Nach einer halben Stunde hält endlich jemand an
Tatsache! Nach etwas mehr als 30 Minuten hält ein Fahrzeug an - und was für eins. Ein ganz großes, das jeden per Anhalter Reisenden ungefragt einsammelt. Es handelt sich um den Bus, der an der Haltestelle direkt neben der Mitfahrbank im Wenningstedter Weg zum Stehen kommt.
Allerdings: Statt einer anonymen Fahrt im Omnibus wünscht sich ein echter Tramper doch spannende Bekanntschaften, die luftige Rückbank eines alten Chevrolet Cabrio und einen Hauch Abenteuer. Der Bus kann also allein weiterfahren. Dem Konzept Mitfahrbank ist eine zweite Chance zuzugestehen.

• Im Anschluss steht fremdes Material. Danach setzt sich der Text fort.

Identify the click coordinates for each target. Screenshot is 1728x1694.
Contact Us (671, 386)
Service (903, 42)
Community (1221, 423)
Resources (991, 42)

Wahrscheinlich beschert ausschließlich die Bank im Wenningstedter Weg kein Glück. Im wenige Fußminuten entfernten Bahnweg könnte es doch vielversprechender sein, per Anhalter zu reisen? Könnte es - ist es aber nicht. Denn die auf der Webseite der AktivRegion Uthlande ausgeschriebene Mitfahrbank im Bahnweg ist unauffindbar und der Traum von der großen Freiheit per Autostopp damit endgültig geplatzt.
Sylt ist noch nicht bereit für die Mitfahrbank
Zurück geht es ganz langweilig mit dem Bus. Aber vielleicht ist das nicht die schlechteste Entscheidung. Denn auch die Mitfahrbank-Initiatoren der lokalen Aktionsgruppe weisen darauf hin: Das Reisen per Anhalter geschieht auf eigene Gefahr, da haftet im Fall der Fälle niemand außer dem Tramper selbst.
Im Fazit ist das Projekt Mitfahrbank als gut gemeint zu werten. Vermutlich sind die Sylter und Sylt-Urlauber einfach noch nicht bereit für diese Verbindung aus Klimaschutz, Kontaktbörse und Abenteuer. Aber was nicht ist, kann ja noch werden.